Breweries sell all the time: New Belgium sold to Kirin in 2019, Goose Island sold to Anheuser-Busch InBev in 2011, and let’s not forget the billion-dollar buyout of Ballast Point to Constellation Brands in 2015, which was then re-sold four years later to Kings & Convicts for a fraction of the price. Considering the finite amount of retirement options for craft beer’s original pioneers, sellouts are hardly news anymore.
But Stone’s story goes beyond the usual narrative; the fact it sold at all is the story. Greg Koch, Stone’s sublimely self-righteous co-founder, has long maintained the cult craft brand would remain independent, seemingly under pain of death. He insisted on it ad nauseam: in 2013, 2015, and 2016, even going so far as to print red, white, and blue stickers proclaiming “NEVER SELL OUT!” complete with Stone’s signature snarling gargoyle. After such committed (and repeated) proclamations of independence, how are consumers and beer fans expected to rectify an about-face of this magnitude — and is anyone really trying to?
“Most people — like 80 percent of the population — will not give a shit,” says Alex Kidd, creator of beer site Don’t Drink Beer. “Should people care?… It’s Goose Island 2.0 in a climate where people are already used to being let down. … The people who care will be in the liminal space of barely knowing much about craft beer but who are usually very vocal about it.”
Considering the entire concept of “craft” remains debatable, slippery, and increasingly irrelevant, there are still some who care deeply about Sapporo’s purchase: notably, Stone employees. Their reactions to the news range from “bewildered” to optimistic. Jeremy Moynier, Stone’s senior manager of innovation program & supply chain, says after 18 years at Stone, he’s used to being surprised.
“One of our core values is Creative Risk-Taking which involves being comfortable with being uncomfortable. This involves taking risks and always striving to be better. We will continue on that path,” he writes in an email to VinePair.

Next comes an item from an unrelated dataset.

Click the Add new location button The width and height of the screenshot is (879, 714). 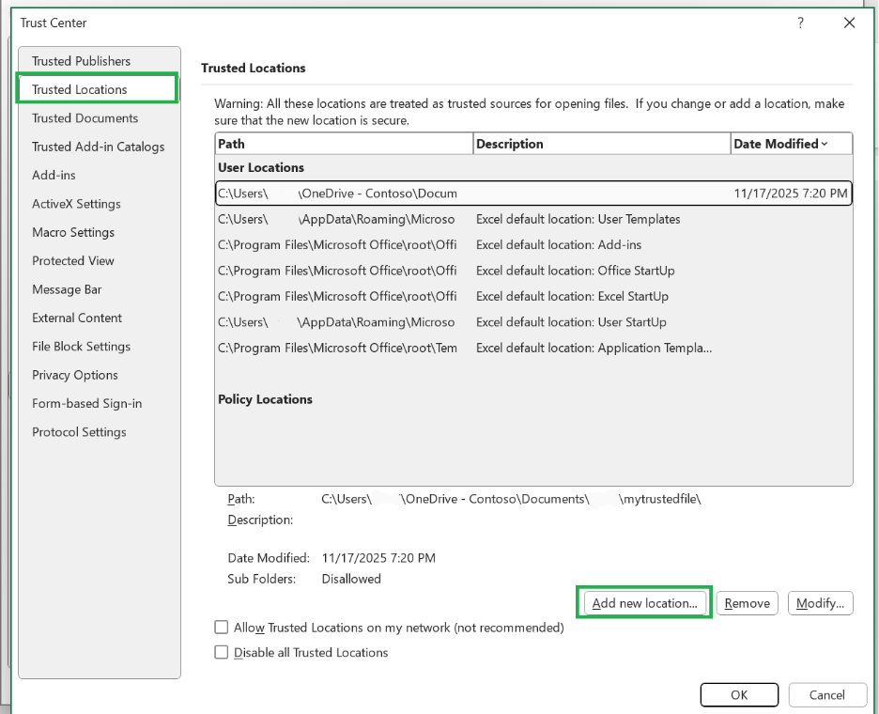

Stone CEO Maria Stipp echoes that idea of value continuity. “We will continue to have the same values, we’ll stand for the same things,” she promises. But that begs the question: If one of the ironclad values was never selling out, how can anyone be expected to believe other values will remain intact?
In the press release announcing the acquisition, Sapporo explains that it plans to double Stone’s current production to hit 360,000 barrels by the end of 2024. Stipp says increased production likely means more staff and more opportunities at both its Escondido, Calif., and Richmond, Va., facilities. However, expansion will come at a cost beyond credibility. Virginia Morrison, president emeritus of the San Diego Brewers Guild and CEO/co-founder of Second Chance Beer Company, says, “Upon completion of the sale, Stone no longer will be eligible for membership in the Guild, according to current SDBG by-laws.” In an email to VinePair, Morrison explains that, as a craft brewery owner, she sees firsthand the challenges of inflation, the pandemic, and the current craft beer climate, and appreciates Stone’s pioneering role in helping to make San Diego “the Capital of Craft.”

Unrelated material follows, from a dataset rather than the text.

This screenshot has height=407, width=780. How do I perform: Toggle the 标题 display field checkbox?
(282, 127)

Chris Cramer has also shared a front-row seat watching San Diego’s growth into a craft beer industry powerhouse since co-founding Karl Strauss Brewing Company in 1989. Like Moynier, he’s also optimistic, specifically that San Diego beer is in no danger of losing its prestige, even as Koch steps away entirely from the company he helped build.
“I think the recent sales of Stone and Modern Times say a lot more about their individual financial situations than they do about San Diego’s craft beer industry in general,” Cramer explains, saying he hopes the increased brewing capacity will benefit Stone’s employees. “Clearly, this is not like Ballast Point selling to Constellation. … We wish them all the best.”
It’s hard not to look back at Koch’s repeated — and often rather vitriolic — assertions that any sellout would inevitably alter the quality of the beer itself and wonder what the future holds. (Koch and co-founder Steve Wagner did not reply to a request for comment.) It’s also possible I’m being a bit harsh on Koch. The fact that he built something of Stone’s magnitude and remained absolutely committed to an anti-establishment ideology is more than most people can say. Frankly, it’s pretty cool to even try, even if the sentiment got stale years ago. It’s only a problem when “Damn the Man” turns into “Pay the Man,” and with Stone seemingly still on the hook for a $464 million debt, the ultimate fate of Stone remains hazy.